Landolt-Börnstein - Group III Condensed Matter Diffuse scattering of X-rays or neutrons, Huang scattering (DXS)


This chapter discusses differential dilatometry (DD), diffuse scattering of X-rays or neutrons and Huang scattering (DXS). The change of the lattice parameter Δa/a is directly related to the volume relaxation Vrel of the defects or to the trace of the dipole tensor Tr P that describes their displacement field in the elastic continuum. In general, however, the comparison of Δa/a and Δl/l (DD) yields directly the number of lattice sites created or eliminated by the defects. In this manner the method has been successfully used to determine the defect concentration in high-temperature equilibrium. Due to the limited experimental accuracy the method is limited to rather high defect concentrations: i.e. temperatures close to the melting temperature. However, as the method determines the concentration of vacancies independent of their structure, the contributions of divacancies cannot be separated.

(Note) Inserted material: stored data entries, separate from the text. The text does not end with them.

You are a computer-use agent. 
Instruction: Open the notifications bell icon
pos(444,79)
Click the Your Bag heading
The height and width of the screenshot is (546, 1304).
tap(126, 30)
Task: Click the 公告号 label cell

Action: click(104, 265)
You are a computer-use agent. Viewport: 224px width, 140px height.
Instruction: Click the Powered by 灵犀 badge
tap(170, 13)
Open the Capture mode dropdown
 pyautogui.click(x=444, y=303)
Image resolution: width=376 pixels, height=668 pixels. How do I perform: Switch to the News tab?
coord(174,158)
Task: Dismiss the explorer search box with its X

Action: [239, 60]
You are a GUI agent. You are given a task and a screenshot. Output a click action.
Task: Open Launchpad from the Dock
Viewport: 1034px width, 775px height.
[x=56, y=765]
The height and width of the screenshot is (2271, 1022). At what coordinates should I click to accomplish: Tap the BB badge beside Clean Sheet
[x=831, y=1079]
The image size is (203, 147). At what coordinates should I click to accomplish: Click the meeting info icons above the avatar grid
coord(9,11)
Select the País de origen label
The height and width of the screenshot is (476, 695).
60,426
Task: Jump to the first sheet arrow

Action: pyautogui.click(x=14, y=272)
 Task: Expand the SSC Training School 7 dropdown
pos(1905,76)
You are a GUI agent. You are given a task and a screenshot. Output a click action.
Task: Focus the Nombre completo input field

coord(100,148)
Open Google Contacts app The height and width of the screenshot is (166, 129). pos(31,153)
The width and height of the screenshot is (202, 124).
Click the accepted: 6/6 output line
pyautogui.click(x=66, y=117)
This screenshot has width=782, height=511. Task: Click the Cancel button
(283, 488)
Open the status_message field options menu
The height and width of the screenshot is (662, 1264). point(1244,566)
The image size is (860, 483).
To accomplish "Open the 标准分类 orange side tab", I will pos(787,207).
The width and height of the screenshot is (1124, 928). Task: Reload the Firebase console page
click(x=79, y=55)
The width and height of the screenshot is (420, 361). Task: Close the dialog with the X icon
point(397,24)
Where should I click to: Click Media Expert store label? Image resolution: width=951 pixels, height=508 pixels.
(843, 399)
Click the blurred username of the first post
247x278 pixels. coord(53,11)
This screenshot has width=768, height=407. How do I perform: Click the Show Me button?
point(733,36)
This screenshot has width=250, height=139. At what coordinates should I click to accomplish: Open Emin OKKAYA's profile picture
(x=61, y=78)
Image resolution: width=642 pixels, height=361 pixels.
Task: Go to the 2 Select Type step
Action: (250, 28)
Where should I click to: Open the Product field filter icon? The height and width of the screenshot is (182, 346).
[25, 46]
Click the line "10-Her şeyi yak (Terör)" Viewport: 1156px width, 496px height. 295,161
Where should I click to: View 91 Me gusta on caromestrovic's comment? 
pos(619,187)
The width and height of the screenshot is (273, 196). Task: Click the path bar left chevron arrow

Assuming a low concentration and statistical distribution of the defects, the diffuse scattering cross section is given by the product of the defect concentration c, and the square of the scattering amplitude due to one defect. From measurements over larger regions in reciprocal space detailed information on the defects structure and their displacement fields can be obtained. If only the comparatively high intensity close to the Bragg reflection is available, separate results on the defect concentration and the dipole tensor can be obtained by combination with measurements of Δa/a. For a detailed investigation of point defects, defect concentrations of > 100 ppm are necessary with the present experimental techniques.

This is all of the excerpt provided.